1 Steak of your choice (I opted for Sirloin)

300g Russet Potatoes

1L Vegetable Oil

50g Peppercorns

100ml Cognac

300ml Beef Stock

300ml Cream

A handful of Thyme & Rosemary

3 Crushed Cloves of Garlic

A knob of butter


Method:

1. Remove your steak from the fridge & packaging 20 minutes before you are planning to start cooking.

2. Place a dry cast iron pan on the heat until smoking. Whilst the pan is warming up, generously season your steak on all sides with course salt & pepper.

3. Add a good glug of olive oil into the pan and when smoking again, lay your steak away from you. You should hear a loud sear.

4. Cook the steak on both sides for 2-3 minutes (2 minutes if wanting rare, 3 minutes if wanting medium rare-medium). Then add your thyme, rosemary, and crushed garlic.

5.Add the knob of butter immediately after the aromatics and baste your steak repeatedly for 30 seconds on each side. Remove from the pan and allow to rest.

6. Deglaze the pan with the cognac and when the alcohol has burnt off, and the beef stock and reduce by half.

7. When reduced, remove the garlic & aromatics and slowly incorporate the cream and pepper, tasting for seasoning regularly.

8. Simmer to a texture you're happy with and pour over your steak.

9. Serve with whatever your heart desires, and enjoy!

PS - look out for hitmen when you've finished.



Dutch Schultz's Last Meal of Steak, Fries & Peppercorn Sauce

The Life of the Dutchman


Dutch Schultz, real name Arthur Flegenheimer, was a notorious Jewish Gangster who operated in New York, mainly The Bronx & Harlem, during the 1920s & 1930s.

Dutch Schultz at his prime

Like many mobsters, Schultz flourished during Prohibition, owning most speakeasies in the Bronx & controlling the supply of alcohol, earning him the name The Beer Baron of the Bronx.


He gained a fierce reputation of extreme brutality when he lost his temper, including one instance when a rival wouldn't give his territory over, Schultz and crew hung him up by his thumbs on meat hooks and rubbed his eyes with a bandage smeared with discharge from a gonorrhoea infection, causing him to go blind.

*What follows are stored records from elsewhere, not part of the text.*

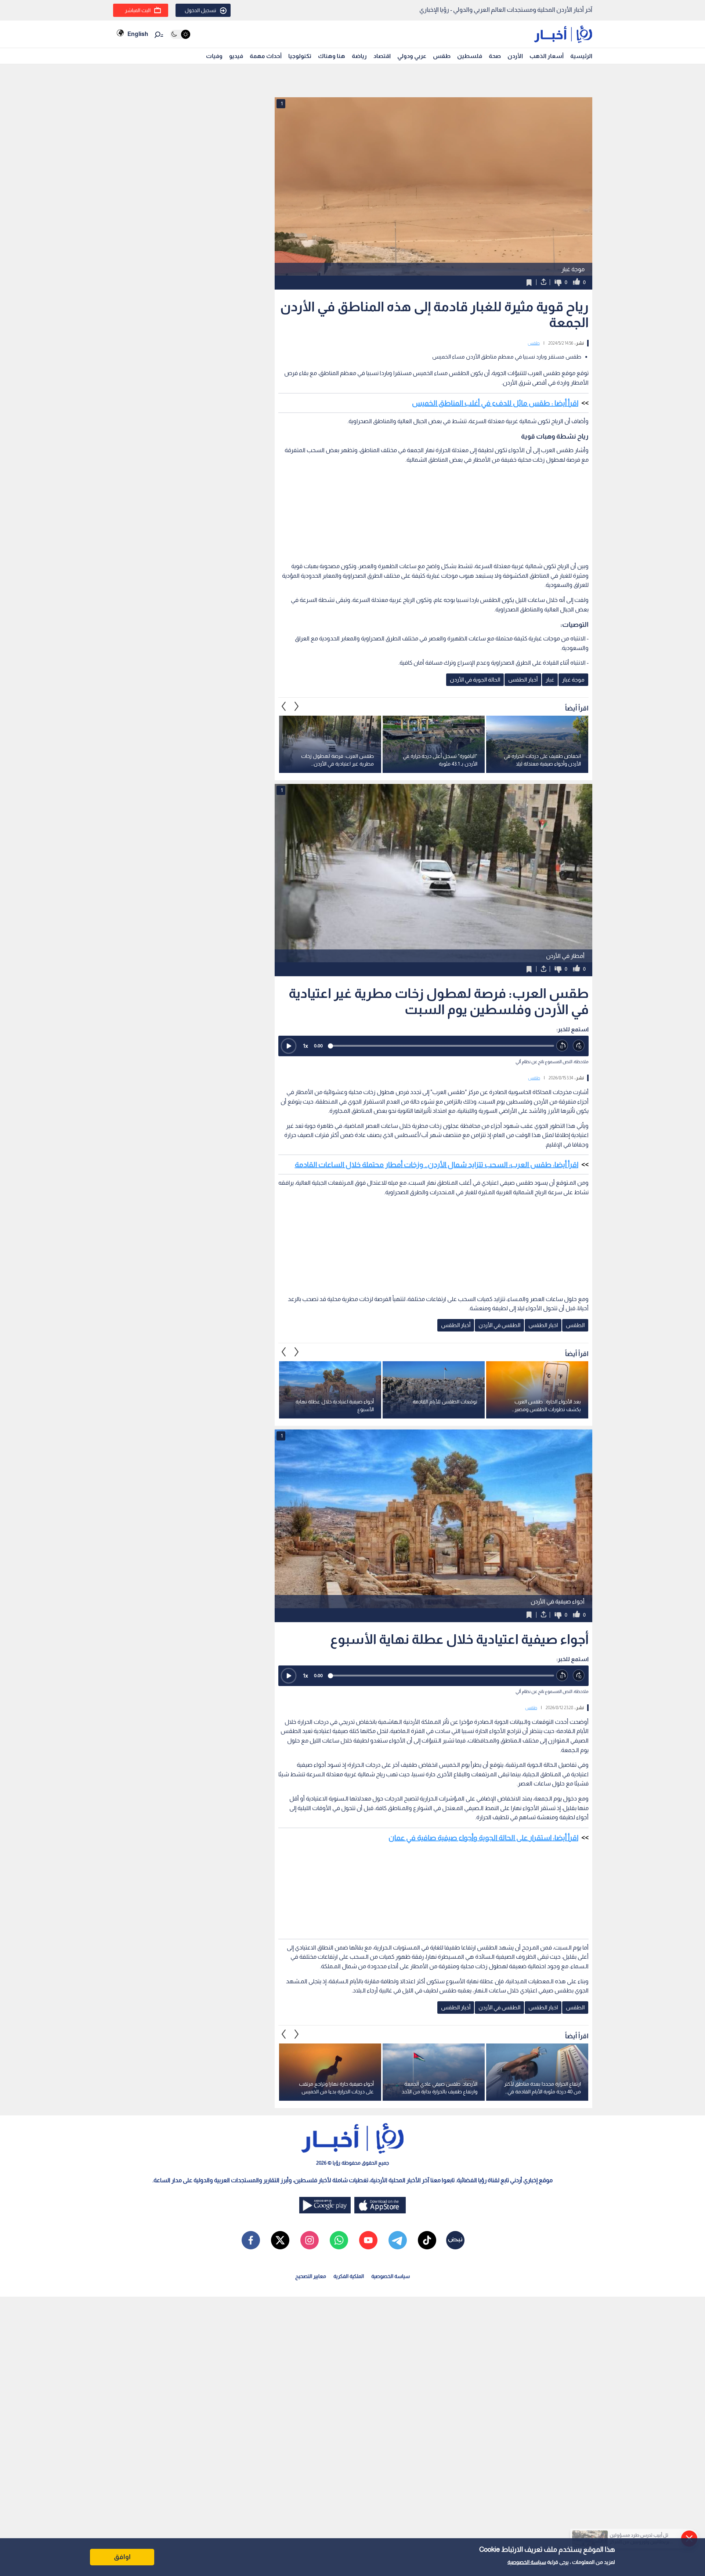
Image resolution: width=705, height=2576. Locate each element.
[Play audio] (289, 1046)
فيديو (236, 56)
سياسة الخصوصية (526, 2562)
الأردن (515, 56)
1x (305, 1046)
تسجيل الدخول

They then broke both his legs and accepted 35,000 dollars for his release from the family.

After Prohibition he muscled his way into the Harlem numbers racket and began fixing the numbers using a maths whiz called Abbadabba Berman.


The numbers racket was a 'pick 3' lottery in which players would choose 3 numbers which were derived by the amount bet daily at the horse racing in Belmont Park. Berman was an accountant and a highly talented mathematician, all great characteristics to a mobster like Dutch Schultz who planned to fix the rackets


In a matter of seconds, standing next to the track, Berman could mentally calculate the lowest amount of money that Dutch needed to bet in order to alter the odds at the very last minute. This clever strategy always ensured that Schultz controlled which numbers won, guaranteeing himself a larger number of losers in Harlem than winners.

With the Numbers racket he was making millions of dollars each week and of course this was all tax-free for Dutch, which would ultimately be his downfall. Thomas E Dewey picked up on his lavish lifestyle and the fate of notorious mobster Dutch Schultz was sealed.